I mosaici della moschea di Kalon scintillano sotto la luce del sole. Sopra a sinistra la madrasa di Ulughbek

Il 16 agosto ritorniamo verso Tashkent e quindi Bishkek. All'aereoporto di Bishkek, però non ci permettono di entrare in Kyrghizstan. La regola delle 72 ore (un viaggiatore in possesso di un visto russo, uzbeko o kazako può automaticamente trascorrere 72 ore in Kyrghyzstan) valida nelle repubbliche ex sovietiche e riportata anche dalla Lonely Planet, sembra non valere più, oppure ci vogliono solo spillare i soldi dei visti....abbastanza normale da queste parti. Intanto, nella lunga attesa in aeroporto si scopre che Francesca, Marco e Luca, durante il ritorno dal Pik Lenin, si sono "appropriati" di alcuni oggetti che non facevano parte del loro bagaglio di partenza. Il gruppo si sfalda.

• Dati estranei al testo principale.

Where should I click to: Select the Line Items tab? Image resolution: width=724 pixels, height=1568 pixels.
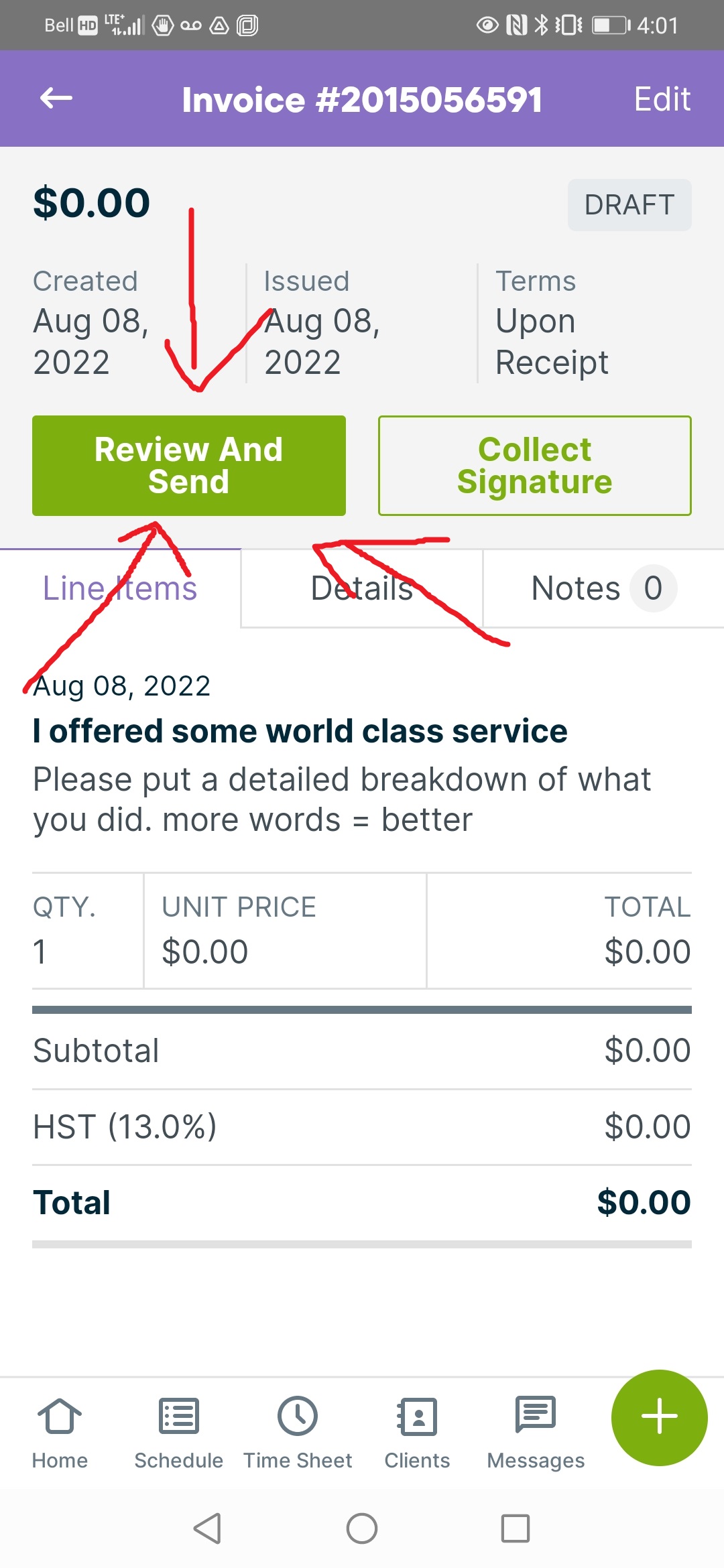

Come capo spedizione chiedo scusa a Emilio per l'alleggerimento di un sacco a pelo e una tenda e ai nostri amici spagnoli del campo 1 per l'alleggerimento di un fornello Markill da alta quota.
Anche se la cima non è stata raggiunta, questo viaggio-spedizione è stata una grande lezione e una grande esperienza, alcune amicizie sono state perdute, altre sono divenute più forti, alcuni di noi sono cambiati, altri si sono conosciuti meglio. E'stato proprio un grande viaggio.